In the fast-paced world of crypto, a single tweet can spark big conversations about the future of blockchains. Recently, investor Kyle (@0xkyle__) shared his thoughts on MegaETH's partnership with Ethena, calling it "genius" and highlighting how MegaETH is nailing the execution game for Layer 1 (L1) blockchains. Let's break down what he said and why it matters, especially for anyone keeping an eye on innovative tech in the space.
The Tweet in Focus
Here's the tweet that got everyone talking:
"btw the megaeth ethena partnership is genius and generally megaeth has been executing what i believe to be how L1s should always have, kingmaking apps and building their own shit
in like ten years im sure ppl will start realizing blockchains are commodities which make no sense. revenue should go back to the blockchain itself imo"
Posted on September 10, 2025, this post (view it here) quickly racked up likes and replies, with folks agreeing that MegaETH is onto something big.
Unpacking the MegaETH-Ethena Partnership
First off, what's MegaETH? It's a cutting-edge blockchain project billing itself as the "first real-time blockchain." Built as a high-performance L1 compatible with Ethereum's Virtual Machine (EVM), MegaETH focuses on blazing-fast transaction speeds—think thousands of transactions per second with sub-millisecond latency. This makes it ideal for real-time apps like gaming, DeFi trading, or even social platforms where delays can kill the user experience.

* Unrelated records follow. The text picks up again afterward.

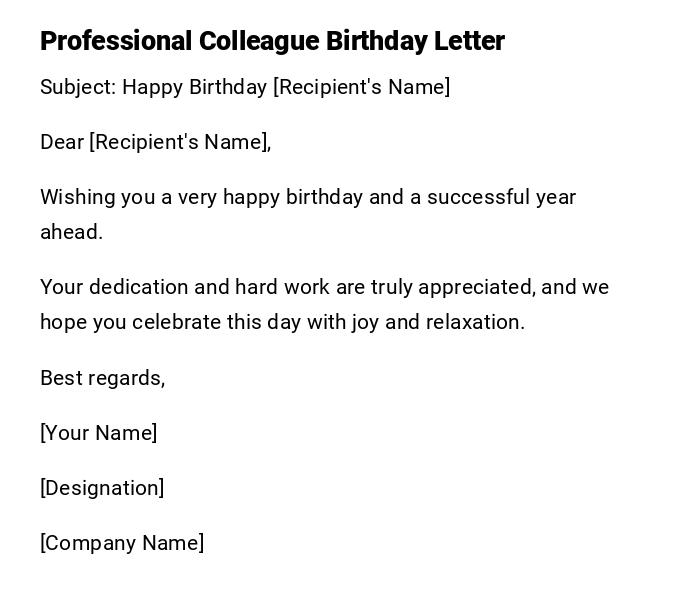This screenshot has width=700, height=606.
Task: Click the word "Wishing" in the first paragraph
Action: click(x=77, y=197)
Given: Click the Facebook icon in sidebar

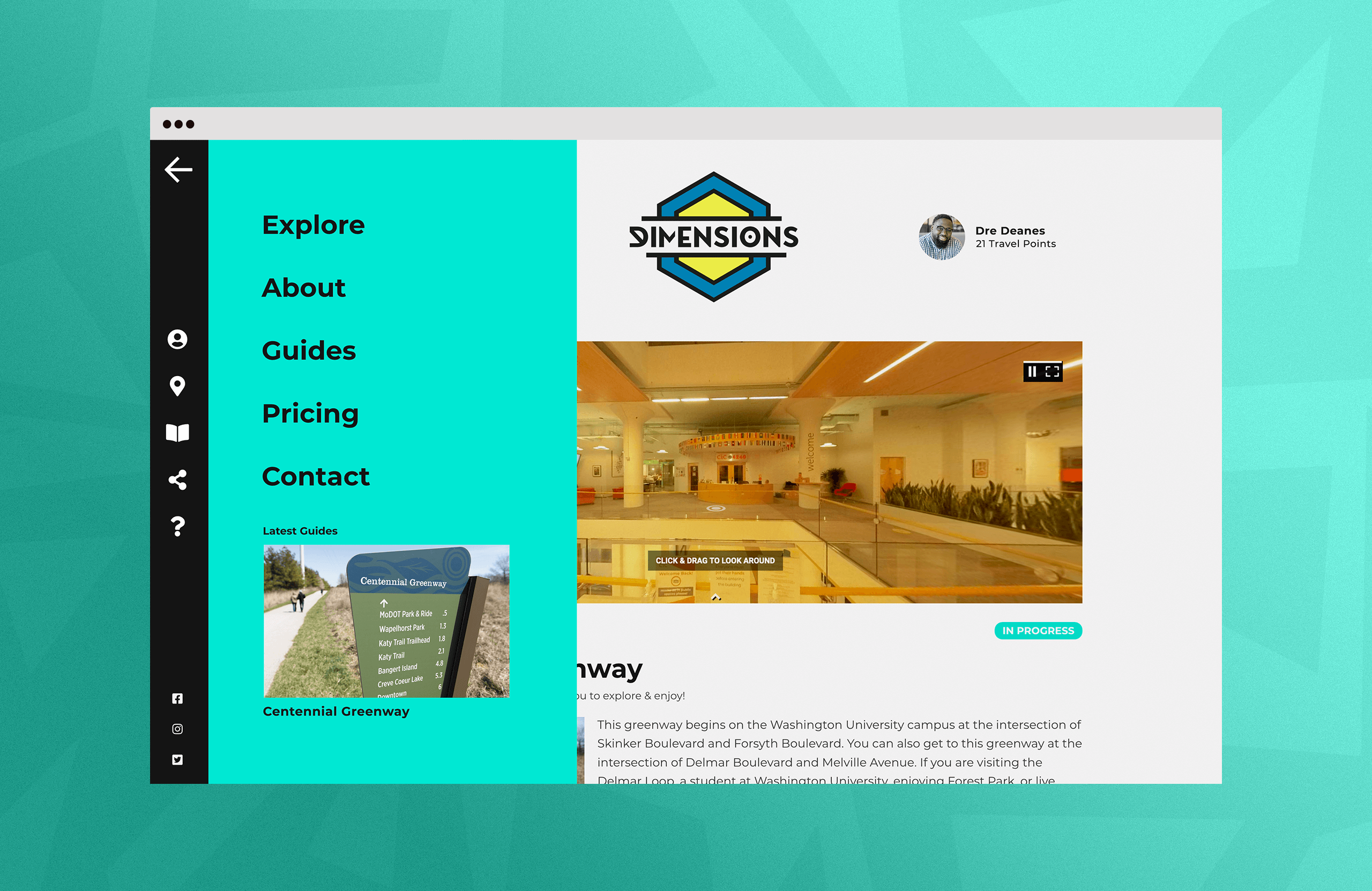Looking at the screenshot, I should [177, 698].
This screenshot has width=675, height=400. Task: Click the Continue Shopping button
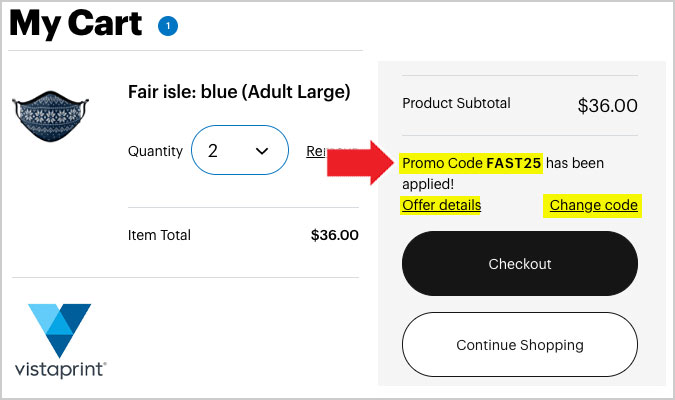point(520,344)
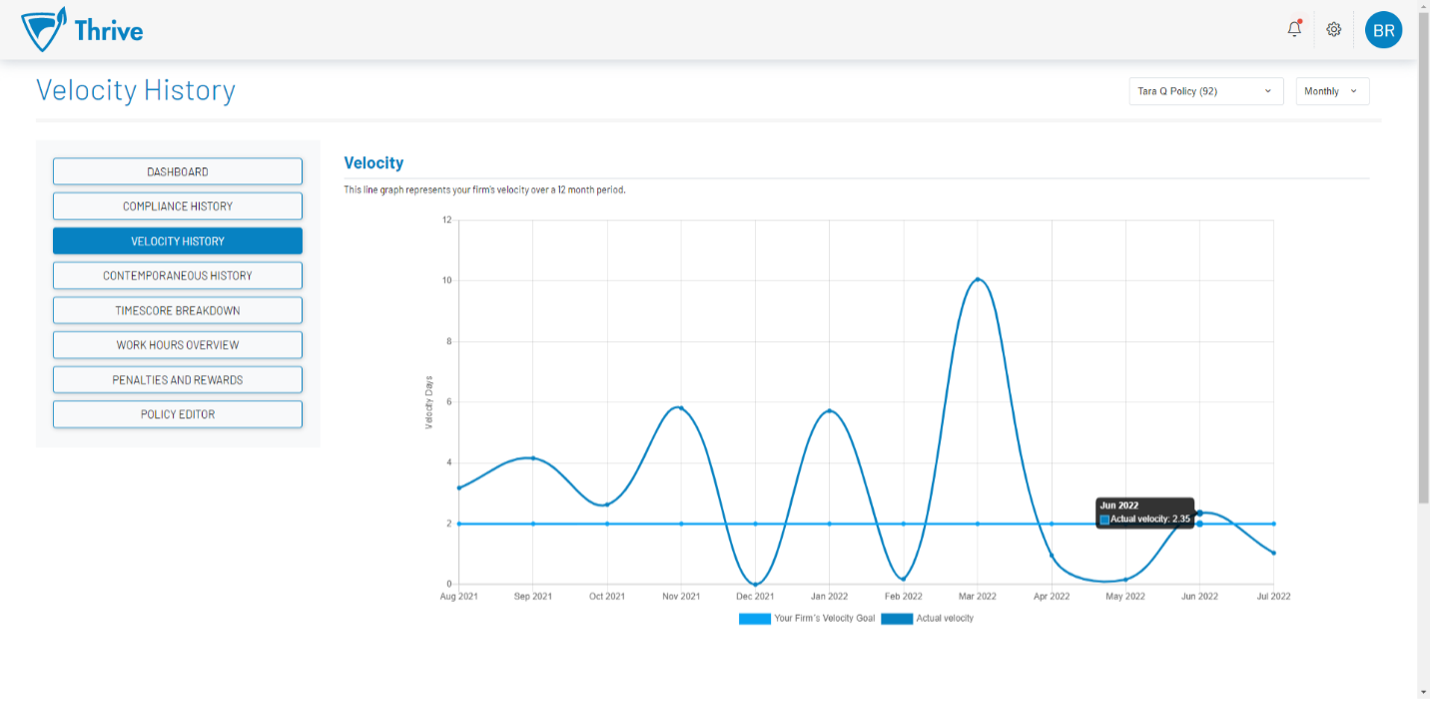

You can learn more on their official site.
Ethena, on the other hand, is a DeFi protocol famous for its synthetic stablecoin USDe, which maintains its peg through delta-neutral hedging strategies. More recently, they've introduced USDtb, a stablecoin backed by tokenized U.S. Treasuries via BlackRock's BUIDL fund. This brings real-world assets (RWAs) into crypto, offering yield from traditional finance while staying on-chain.
The partnership? MegaETH is launching a native stablecoin called USDm in collaboration with Ethena. USDm is backed by Ethena's USDtb, meaning it's tied to those tokenized Treasuries. The clever part: The yield generated from these reserves will subsidize MegaETH's sequencer fees—the costs involved in processing and ordering transactions on the network. This setup allows MegaETH to run its sequencer "at cost," keeping transaction fees ultra-low for users. As CoinDesk reported, this could make MegaETH one of the most affordable chains out there, attracting more developers and users.
Kyle calls this "genius" because it aligns incentives across the ecosystem. By integrating a yield-bearing stablecoin like USDm, MegaETH isn't just building infrastructure—it's creating a self-sustaining economy where revenue from assets flows back to cover operational costs. This reduces reliance on high fees or inflationary token models, which plague many blockchains today.
Kingmaking Apps and Building Their Own Ecosystem
Kyle praises MegaETH for "kingmaking apps and building their own shit." In crypto lingo, "kingmaking" means strategically supporting and elevating key applications to drive network growth. MegaETH isn't waiting for apps to come to them; they're actively partnering with top protocols like Ethena to bootstrap killer features. This approach turns the blockchain into a hub for high-value activities, rather than a generic ledger.
On top of that, MegaETH is developing its own tools and features, like advanced sequencing tech and real-time capabilities, to stand out. It's a playbook that other L1s could learn from: Focus on execution, integrate revenue-generating mechanisms, and prioritize user-friendly economics.
Blockchains as Commodities: A Forward-Thinking View
The second half of the tweet drops a bombshell prediction: In ten years, people will see blockchains as "commodities which make no sense." Commodities here likely mean interchangeable, low-differentiation products—like how one barrel of oil is much like another. In Kyle's view, the current hype around unique blockchains might fade as tech standardizes, making it harder for chains to justify high valuations without real utility.
His solution? "Revenue should go back to the blockchain itself." Instead of profits leaking to external parties (like validators or investors), mechanisms like USDm ensure yields and fees cycle back into the network. This creates a more sustainable model, where the chain captures value from its own ecosystem. It's a nod to ideas in DeFi innovation, where protocols like Ethena are pioneering ways to blend TradFi yields with crypto.
Why This Matters for Meme Tokens and Beyond
While MegaETH isn't a meme token itself, its tech could supercharge the meme economy. Imagine launching and trading viral tokens on a chain with near-instant speeds and rock-bottom fees—no more getting front-run or paying gas wars during hype cycles. Partnerships like this show how foundational tech evolves to support fun, speculative assets like memes, making the whole space more accessible.
In replies to Kyle's tweet, users echoed the sentiment. One called it "outstanding," while another noted how MegaETH is "putting their skin into it" by building robust infrastructure. It's clear this partnership is turning heads and could set a new standard for L1s.
If you're into blockchain tech or just curious about where crypto is headed, keep an eye on MegaETH. Moves like the Ethena collab are exactly what Kyle means by smart execution—proving that in crypto, innovation plus incentives equals long-term wins.